• What is being asked:
Transcribe the data exactly.

#### Data section

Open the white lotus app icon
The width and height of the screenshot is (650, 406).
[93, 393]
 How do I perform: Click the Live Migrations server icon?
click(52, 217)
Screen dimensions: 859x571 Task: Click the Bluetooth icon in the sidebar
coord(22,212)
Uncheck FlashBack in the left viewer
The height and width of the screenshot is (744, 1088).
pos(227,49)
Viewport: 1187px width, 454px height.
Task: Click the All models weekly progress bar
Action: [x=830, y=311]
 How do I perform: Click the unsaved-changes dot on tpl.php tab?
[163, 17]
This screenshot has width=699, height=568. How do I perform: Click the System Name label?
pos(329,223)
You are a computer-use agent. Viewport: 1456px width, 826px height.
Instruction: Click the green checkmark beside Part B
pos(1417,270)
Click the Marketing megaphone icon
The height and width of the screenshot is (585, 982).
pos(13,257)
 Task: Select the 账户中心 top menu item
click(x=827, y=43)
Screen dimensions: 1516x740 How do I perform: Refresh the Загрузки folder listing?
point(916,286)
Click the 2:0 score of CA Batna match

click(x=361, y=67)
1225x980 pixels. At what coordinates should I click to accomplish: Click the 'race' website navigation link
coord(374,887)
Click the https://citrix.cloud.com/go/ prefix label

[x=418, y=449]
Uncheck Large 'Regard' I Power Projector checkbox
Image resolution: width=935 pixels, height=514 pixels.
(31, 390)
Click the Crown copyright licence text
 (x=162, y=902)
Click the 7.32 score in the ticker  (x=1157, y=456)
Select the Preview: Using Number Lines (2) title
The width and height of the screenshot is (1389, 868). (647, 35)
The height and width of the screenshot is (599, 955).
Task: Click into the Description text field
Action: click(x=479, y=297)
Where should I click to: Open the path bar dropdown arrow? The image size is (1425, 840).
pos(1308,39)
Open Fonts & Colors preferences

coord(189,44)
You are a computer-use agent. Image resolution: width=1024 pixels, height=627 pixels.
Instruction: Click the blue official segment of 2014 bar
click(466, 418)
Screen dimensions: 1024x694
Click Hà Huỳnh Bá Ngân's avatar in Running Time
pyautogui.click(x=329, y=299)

########

• Task result:
Open the white lotus app icon
The width and height of the screenshot is (650, 406).
[93, 393]
 How do I perform: Click the Live Migrations server icon?
click(52, 217)
Screen dimensions: 859x571 Task: Click the Bluetooth icon in the sidebar
coord(22,212)
Uncheck FlashBack in the left viewer
The height and width of the screenshot is (744, 1088).
pos(227,49)
Viewport: 1187px width, 454px height.
Task: Click the All models weekly progress bar
Action: [x=830, y=311]
 How do I perform: Click the unsaved-changes dot on tpl.php tab?
[163, 17]
This screenshot has width=699, height=568. How do I perform: Click the System Name label?
pos(329,223)
You are a computer-use agent. Viewport: 1456px width, 826px height.
Instruction: Click the green checkmark beside Part B
pos(1417,270)
Click the Marketing megaphone icon
The height and width of the screenshot is (585, 982).
pos(13,257)
 Task: Select the 账户中心 top menu item
click(x=827, y=43)
Screen dimensions: 1516x740 How do I perform: Refresh the Загрузки folder listing?
point(916,286)
Click the 2:0 score of CA Batna match

click(x=361, y=67)
1225x980 pixels. At what coordinates should I click to accomplish: Click the 'race' website navigation link
coord(374,887)
Click the https://citrix.cloud.com/go/ prefix label

[x=418, y=449]
Uncheck Large 'Regard' I Power Projector checkbox
Image resolution: width=935 pixels, height=514 pixels.
(31, 390)
Click the Crown copyright licence text
 (x=162, y=902)
Click the 7.32 score in the ticker  (x=1157, y=456)
Select the Preview: Using Number Lines (2) title
The width and height of the screenshot is (1389, 868). (647, 35)
The height and width of the screenshot is (599, 955).
Task: Click into the Description text field
Action: click(x=479, y=297)
Where should I click to: Open the path bar dropdown arrow? The image size is (1425, 840).
pos(1308,39)
Open Fonts & Colors preferences

coord(189,44)
You are a computer-use agent. Image resolution: width=1024 pixels, height=627 pixels.
Instruction: Click the blue official segment of 2014 bar
click(466, 418)
Screen dimensions: 1024x694
Click Hà Huỳnh Bá Ngân's avatar in Running Time
pyautogui.click(x=329, y=299)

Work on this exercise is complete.